Dr. Stephen Cosentino

PRESIDENT OF EMPIRE MEDICAL TRAINING

Crooked smile is not a side effect of Botox®, exactly. It’s more like an unwelcome complication.

That doesn’t make it any easier to tolerate. Fortunately, this common type of botched Botox procedure is usually temporary. Better yet, it can be reversed before the effects of Botox wear off in three to four months, and without invasive cosmetic surgery.

Learn more about how crooked smile can appear after a Botox injection and what you can do about it.

Crooked Smile After Botox: Why It Happens and What to Do About It

Crooked smile is one of several complications that can occur when Botox is injected in the wrong places (which are often just millimeters away from the “right” places to inject Botox). 

Specifically, when Botox is injected into the depressor labii muscle, it can temporarily paralyze that muscle and reduce the patient’s ability to move that side of their mouth. The result is a stiff, fixed expression that can appear “frozen.”

The nearby depressor anguli oris muscle is the “right” place to inject Botox in this case. The depressor anguli oris is a common target for patients who want to reduce the appearance of facial lines and wrinkles around the mouth. Because the two muscles are close by, inexperienced providers often “miss” the depressor anguli oris when attempting to inject it.

Crooked smile can also occur when Botox “migrates” from the initial injection site. Like “missed” injections, migration usually occurs due to provider error. An incorrect injection angle or depth (too shallow or too deep) can send the medication much farther than it’s supposed to travel, affecting nearby muscle groups. In rare but more serious cases, Botox can migrate systemically and cause serious or even life-threatening complications.

Treating Crooked Smile After Botox: Wait or Do Something About It?

The “easiest” way to treat crooked smile after Botox is to do nothing. Because the effects of Botox are temporary, crooked smile usually is as well. Your smile should go back to normal within four months of treatment.

Four months is a long time to walk around with an unnatural-looking smile, though.
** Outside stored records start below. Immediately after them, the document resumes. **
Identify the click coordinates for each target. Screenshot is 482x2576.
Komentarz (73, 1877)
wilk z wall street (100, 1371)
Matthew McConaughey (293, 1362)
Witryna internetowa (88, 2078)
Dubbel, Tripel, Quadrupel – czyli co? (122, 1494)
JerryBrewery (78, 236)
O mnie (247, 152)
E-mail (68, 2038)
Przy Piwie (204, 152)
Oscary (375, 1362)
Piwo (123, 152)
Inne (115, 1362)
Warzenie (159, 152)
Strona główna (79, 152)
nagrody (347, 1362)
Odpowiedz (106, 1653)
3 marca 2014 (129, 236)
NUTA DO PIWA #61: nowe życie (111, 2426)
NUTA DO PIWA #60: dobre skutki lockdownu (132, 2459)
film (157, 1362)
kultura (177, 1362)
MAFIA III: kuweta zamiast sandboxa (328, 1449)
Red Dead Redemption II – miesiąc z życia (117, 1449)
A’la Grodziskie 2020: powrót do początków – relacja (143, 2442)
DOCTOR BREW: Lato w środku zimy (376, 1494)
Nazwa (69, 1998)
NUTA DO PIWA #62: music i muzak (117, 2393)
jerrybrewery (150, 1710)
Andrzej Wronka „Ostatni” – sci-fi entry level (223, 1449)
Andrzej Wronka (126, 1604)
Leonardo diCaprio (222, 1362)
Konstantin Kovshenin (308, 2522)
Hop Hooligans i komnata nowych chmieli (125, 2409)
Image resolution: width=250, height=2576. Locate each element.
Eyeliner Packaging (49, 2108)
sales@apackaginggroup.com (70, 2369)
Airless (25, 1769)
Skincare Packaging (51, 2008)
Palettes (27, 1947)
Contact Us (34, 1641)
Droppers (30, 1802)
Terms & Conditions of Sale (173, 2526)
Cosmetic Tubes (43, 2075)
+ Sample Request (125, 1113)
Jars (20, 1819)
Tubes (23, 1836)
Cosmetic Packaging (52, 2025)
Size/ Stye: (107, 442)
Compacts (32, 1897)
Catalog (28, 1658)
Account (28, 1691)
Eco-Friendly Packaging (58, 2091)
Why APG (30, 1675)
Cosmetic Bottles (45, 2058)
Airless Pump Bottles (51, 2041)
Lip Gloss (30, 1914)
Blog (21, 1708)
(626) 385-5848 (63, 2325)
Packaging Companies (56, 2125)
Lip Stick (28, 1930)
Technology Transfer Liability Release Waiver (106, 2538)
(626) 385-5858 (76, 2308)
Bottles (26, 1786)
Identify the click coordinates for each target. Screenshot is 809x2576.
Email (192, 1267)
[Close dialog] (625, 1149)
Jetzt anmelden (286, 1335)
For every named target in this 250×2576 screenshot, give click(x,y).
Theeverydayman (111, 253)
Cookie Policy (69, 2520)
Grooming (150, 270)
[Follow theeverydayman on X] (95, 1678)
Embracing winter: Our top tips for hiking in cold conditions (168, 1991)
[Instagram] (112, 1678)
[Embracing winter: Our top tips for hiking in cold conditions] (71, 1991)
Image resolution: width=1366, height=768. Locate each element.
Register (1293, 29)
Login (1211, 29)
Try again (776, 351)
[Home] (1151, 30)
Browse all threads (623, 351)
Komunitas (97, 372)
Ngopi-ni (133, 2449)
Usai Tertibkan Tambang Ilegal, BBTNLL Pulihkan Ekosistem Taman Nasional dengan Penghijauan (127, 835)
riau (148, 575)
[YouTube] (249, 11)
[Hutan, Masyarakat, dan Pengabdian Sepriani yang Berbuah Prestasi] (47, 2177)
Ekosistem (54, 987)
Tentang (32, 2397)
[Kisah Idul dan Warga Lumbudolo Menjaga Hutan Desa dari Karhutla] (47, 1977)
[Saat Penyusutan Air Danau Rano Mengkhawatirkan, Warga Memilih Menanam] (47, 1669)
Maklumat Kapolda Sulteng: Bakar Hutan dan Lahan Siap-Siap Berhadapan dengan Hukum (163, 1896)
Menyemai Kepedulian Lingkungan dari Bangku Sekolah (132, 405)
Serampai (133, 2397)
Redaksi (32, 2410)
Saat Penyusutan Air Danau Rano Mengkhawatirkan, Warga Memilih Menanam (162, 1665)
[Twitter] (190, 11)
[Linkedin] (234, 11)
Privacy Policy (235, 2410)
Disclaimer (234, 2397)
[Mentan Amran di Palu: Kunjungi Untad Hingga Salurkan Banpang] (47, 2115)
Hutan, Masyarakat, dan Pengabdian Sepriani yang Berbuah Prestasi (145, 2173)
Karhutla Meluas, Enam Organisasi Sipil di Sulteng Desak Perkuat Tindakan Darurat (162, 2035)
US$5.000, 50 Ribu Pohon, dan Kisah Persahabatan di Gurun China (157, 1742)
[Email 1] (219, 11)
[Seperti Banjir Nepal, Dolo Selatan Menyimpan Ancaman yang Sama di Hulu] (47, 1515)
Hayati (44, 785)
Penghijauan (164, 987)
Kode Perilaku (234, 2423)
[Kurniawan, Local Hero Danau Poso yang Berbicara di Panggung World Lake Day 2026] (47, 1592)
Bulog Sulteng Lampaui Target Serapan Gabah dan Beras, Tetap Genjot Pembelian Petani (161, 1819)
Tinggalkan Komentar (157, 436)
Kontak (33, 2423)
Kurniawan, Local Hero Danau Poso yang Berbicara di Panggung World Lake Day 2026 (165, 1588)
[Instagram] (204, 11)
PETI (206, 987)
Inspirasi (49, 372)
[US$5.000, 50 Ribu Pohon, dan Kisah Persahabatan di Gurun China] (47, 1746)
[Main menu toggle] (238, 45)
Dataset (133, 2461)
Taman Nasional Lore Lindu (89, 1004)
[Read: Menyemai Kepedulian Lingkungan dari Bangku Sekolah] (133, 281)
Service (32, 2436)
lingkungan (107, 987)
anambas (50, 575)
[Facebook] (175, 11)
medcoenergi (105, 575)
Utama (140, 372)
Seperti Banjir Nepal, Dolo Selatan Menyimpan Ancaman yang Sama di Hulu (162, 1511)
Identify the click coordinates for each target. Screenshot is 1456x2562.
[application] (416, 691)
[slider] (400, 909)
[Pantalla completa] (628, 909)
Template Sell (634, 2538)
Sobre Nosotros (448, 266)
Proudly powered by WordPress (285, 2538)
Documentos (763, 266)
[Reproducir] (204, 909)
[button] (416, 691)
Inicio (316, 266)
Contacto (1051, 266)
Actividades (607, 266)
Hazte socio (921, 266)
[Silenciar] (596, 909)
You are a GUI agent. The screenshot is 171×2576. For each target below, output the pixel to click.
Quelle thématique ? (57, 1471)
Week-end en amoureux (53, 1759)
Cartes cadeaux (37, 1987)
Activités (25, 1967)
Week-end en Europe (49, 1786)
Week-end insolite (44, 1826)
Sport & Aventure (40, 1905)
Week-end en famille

If you’d like to do something about it sooner, your best option is to schedule another Botox treatment at your earliest convenience.

Crooked Smile Botox Treatment: Using Botox to Fix Crooked Smile

More Botox to treat Botox complications? Is that really a good idea?

Yes — when it’s done properly. Complications like crooked smile are more likely to occur at the hands of poorly trained or inexperienced providers who don’t inject Botox for a living. So be sure to schedule your corrective Botox appointment with a board-certified plastic surgeon, dermatologist, or other medical provider who has completed advanced Botox training with an accredited medical education institution.

The corrective procedure for crooked smile is straightforward. Usually, it requires just a bit more Botox in the depressor anguli oris muscle or targeted Botox injections around the incorrect injection location to “balance out” the asymmetry. 

But every patient is different, so your treatment plan may look different. The most important thing to remember is that if you can’t wait, you don’t have to. And don’t settle for a provider you don’t trust.